Written instruction> Turn every entry below into a Markdown table with the columns Row and Entry line. Put one nonblank line in each row, numbered in order, and leave out blank lines.

Material for this exercise>
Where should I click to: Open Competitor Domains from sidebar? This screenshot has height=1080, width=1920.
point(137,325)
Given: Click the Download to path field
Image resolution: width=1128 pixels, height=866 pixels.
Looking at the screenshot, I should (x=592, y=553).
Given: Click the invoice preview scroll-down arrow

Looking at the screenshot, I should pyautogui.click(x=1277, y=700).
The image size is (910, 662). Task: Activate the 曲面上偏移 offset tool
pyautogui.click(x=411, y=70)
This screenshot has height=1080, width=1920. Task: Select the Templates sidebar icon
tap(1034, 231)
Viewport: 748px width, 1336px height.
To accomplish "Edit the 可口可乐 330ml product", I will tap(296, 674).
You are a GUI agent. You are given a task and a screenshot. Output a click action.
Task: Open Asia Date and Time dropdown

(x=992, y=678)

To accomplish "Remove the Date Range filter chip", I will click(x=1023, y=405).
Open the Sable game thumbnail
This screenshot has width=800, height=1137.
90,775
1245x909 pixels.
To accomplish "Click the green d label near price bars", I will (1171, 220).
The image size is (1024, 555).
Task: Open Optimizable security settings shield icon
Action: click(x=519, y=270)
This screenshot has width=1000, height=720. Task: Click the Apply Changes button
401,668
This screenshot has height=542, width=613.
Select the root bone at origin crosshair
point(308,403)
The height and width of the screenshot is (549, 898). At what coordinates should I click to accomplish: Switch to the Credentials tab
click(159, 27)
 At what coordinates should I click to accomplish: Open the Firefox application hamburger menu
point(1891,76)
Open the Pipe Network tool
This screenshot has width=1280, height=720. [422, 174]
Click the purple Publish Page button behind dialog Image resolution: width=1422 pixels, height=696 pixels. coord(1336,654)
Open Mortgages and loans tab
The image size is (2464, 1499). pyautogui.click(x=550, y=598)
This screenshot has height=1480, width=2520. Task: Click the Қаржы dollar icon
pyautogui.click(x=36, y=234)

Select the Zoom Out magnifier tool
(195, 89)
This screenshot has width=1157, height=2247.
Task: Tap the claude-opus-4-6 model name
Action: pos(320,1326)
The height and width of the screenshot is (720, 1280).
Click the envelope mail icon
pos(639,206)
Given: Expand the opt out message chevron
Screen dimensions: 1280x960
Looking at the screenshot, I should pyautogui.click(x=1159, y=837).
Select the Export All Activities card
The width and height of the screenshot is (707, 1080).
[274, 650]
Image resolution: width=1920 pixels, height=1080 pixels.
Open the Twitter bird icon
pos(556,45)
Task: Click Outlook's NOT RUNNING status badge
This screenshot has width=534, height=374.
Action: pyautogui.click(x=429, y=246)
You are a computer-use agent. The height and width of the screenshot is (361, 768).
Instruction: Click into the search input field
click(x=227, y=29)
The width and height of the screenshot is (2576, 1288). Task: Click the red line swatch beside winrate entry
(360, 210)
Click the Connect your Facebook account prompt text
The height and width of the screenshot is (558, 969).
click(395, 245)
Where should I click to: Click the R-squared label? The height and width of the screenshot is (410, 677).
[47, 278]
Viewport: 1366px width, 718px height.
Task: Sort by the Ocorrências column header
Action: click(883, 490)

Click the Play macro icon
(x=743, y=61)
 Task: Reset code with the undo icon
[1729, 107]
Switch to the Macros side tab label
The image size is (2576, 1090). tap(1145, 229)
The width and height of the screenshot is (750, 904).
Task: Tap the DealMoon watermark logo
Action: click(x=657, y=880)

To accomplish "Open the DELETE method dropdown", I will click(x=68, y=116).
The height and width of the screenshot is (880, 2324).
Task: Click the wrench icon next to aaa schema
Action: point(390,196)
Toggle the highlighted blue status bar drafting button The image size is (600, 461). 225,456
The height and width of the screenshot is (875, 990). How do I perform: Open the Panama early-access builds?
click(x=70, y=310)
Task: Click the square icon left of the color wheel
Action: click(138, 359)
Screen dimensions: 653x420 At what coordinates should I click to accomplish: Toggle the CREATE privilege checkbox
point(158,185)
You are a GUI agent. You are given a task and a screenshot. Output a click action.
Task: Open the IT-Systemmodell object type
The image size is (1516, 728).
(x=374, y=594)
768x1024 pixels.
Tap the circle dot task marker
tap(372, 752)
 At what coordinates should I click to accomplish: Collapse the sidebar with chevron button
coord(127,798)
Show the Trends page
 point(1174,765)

Reply to the task>
| Row | Entry line |
|---|---|
| 1 | Where should I click to: Open Competitor Domains from sidebar? This screenshot has height=1080, width=1920. |
| 2 | point(137,325) |
| 3 | Given: Click the Download to path field |
| 4 | Image resolution: width=1128 pixels, height=866 pixels. |
| 5 | Looking at the screenshot, I should (x=592, y=553). |
| 6 | Given: Click the invoice preview scroll-down arrow |
| 7 | Looking at the screenshot, I should pyautogui.click(x=1277, y=700). |
| 8 | The image size is (910, 662). Task: Activate the 曲面上偏移 offset tool |
| 9 | pyautogui.click(x=411, y=70) |
| 10 | This screenshot has height=1080, width=1920. Task: Select the Templates sidebar icon |
| 11 | tap(1034, 231) |
| 12 | Viewport: 748px width, 1336px height. |
| 13 | To accomplish "Edit the 可口可乐 330ml product", I will tap(296, 674). |
| 14 | You are a GUI agent. You are given a task and a screenshot. Output a click action. |
| 15 | Task: Open Asia Date and Time dropdown |
| 16 | (x=992, y=678) |
| 17 | To accomplish "Remove the Date Range filter chip", I will click(x=1023, y=405). |
| 18 | Open the Sable game thumbnail |
| 19 | This screenshot has width=800, height=1137. |
| 20 | 90,775 |
| 21 | 1245x909 pixels. |
| 22 | To accomplish "Click the green d label near price bars", I will (1171, 220). |
| 23 | The image size is (1024, 555). |
| 24 | Task: Open Optimizable security settings shield icon |
| 25 | Action: click(x=519, y=270) |
| 26 | This screenshot has width=1000, height=720. Task: Click the Apply Changes button |
| 27 | 401,668 |
| 28 | This screenshot has height=542, width=613. |
| 29 | Select the root bone at origin crosshair |
| 30 | point(308,403) |
| 31 | The height and width of the screenshot is (549, 898). At what coordinates should I click to accomplish: Switch to the Credentials tab |
| 32 | click(159, 27) |
| 33 |  At what coordinates should I click to accomplish: Open the Firefox application hamburger menu |
| 34 | point(1891,76) |
| 35 | Open the Pipe Network tool |
| 36 | This screenshot has width=1280, height=720. [422, 174] |
| 37 | Click the purple Publish Page button behind dialog Image resolution: width=1422 pixels, height=696 pixels. coord(1336,654) |
| 38 | Open Mortgages and loans tab |
| 39 | The image size is (2464, 1499). pyautogui.click(x=550, y=598) |
| 40 | This screenshot has height=1480, width=2520. Task: Click the Қаржы dollar icon |
| 41 | pyautogui.click(x=36, y=234) |
| 42 | Select the Zoom Out magnifier tool |
| 43 | (195, 89) |
| 44 | This screenshot has width=1157, height=2247. |
| 45 | Task: Tap the claude-opus-4-6 model name |
| 46 | Action: pos(320,1326) |
| 47 | The height and width of the screenshot is (720, 1280). |
| 48 | Click the envelope mail icon |
| 49 | pos(639,206) |
| 50 | Given: Expand the opt out message chevron |
| 51 | Screen dimensions: 1280x960 |
| 52 | Looking at the screenshot, I should pyautogui.click(x=1159, y=837). |
| 53 | Select the Export All Activities card |
| 54 | The width and height of the screenshot is (707, 1080). |
| 55 | [274, 650] |
| 56 | Image resolution: width=1920 pixels, height=1080 pixels. |
| 57 | Open the Twitter bird icon |
| 58 | pos(556,45) |
| 59 | Task: Click Outlook's NOT RUNNING status badge |
| 60 | This screenshot has width=534, height=374. |
| 61 | Action: pyautogui.click(x=429, y=246) |
| 62 | You are a computer-use agent. The height and width of the screenshot is (361, 768). |
| 63 | Instruction: Click into the search input field |
| 64 | click(x=227, y=29) |
| 65 | The width and height of the screenshot is (2576, 1288). Task: Click the red line swatch beside winrate entry |
| 66 | (360, 210) |
| 67 | Click the Connect your Facebook account prompt text |
| 68 | The height and width of the screenshot is (558, 969). |
| 69 | click(395, 245) |
| 70 | Where should I click to: Click the R-squared label? The height and width of the screenshot is (410, 677). |
| 71 | [47, 278] |
| 72 | Viewport: 1366px width, 718px height. |
| 73 | Task: Sort by the Ocorrências column header |
| 74 | Action: click(883, 490) |
| 75 | Click the Play macro icon |
| 76 | (x=743, y=61) |
| 77 |  Task: Reset code with the undo icon |
| 78 | [1729, 107] |
| 79 | Switch to the Macros side tab label |
| 80 | The image size is (2576, 1090). tap(1145, 229) |
| 81 | The width and height of the screenshot is (750, 904). |
| 82 | Task: Tap the DealMoon watermark logo |
| 83 | Action: click(x=657, y=880) |
| 84 | To accomplish "Open the DELETE method dropdown", I will click(x=68, y=116). |
| 85 | The height and width of the screenshot is (880, 2324). |
| 86 | Task: Click the wrench icon next to aaa schema |
| 87 | Action: point(390,196) |
| 88 | Toggle the highlighted blue status bar drafting button The image size is (600, 461). 225,456 |
| 89 | The height and width of the screenshot is (875, 990). How do I perform: Open the Panama early-access builds? |
| 90 | click(x=70, y=310) |
| 91 | Task: Click the square icon left of the color wheel |
| 92 | Action: click(138, 359) |
| 93 | Screen dimensions: 653x420 At what coordinates should I click to accomplish: Toggle the CREATE privilege checkbox |
| 94 | point(158,185) |
| 95 | You are a GUI agent. You are given a task and a screenshot. Output a click action. |
| 96 | Task: Open the IT-Systemmodell object type |
| 97 | The image size is (1516, 728). |
| 98 | (x=374, y=594) |
| 99 | 768x1024 pixels. |
| 100 | Tap the circle dot task marker |
| 101 | tap(372, 752) |
| 102 |  At what coordinates should I click to accomplish: Collapse the sidebar with chevron button |
| 103 | coord(127,798) |
| 104 | Show the Trends page |
| 105 |  point(1174,765) |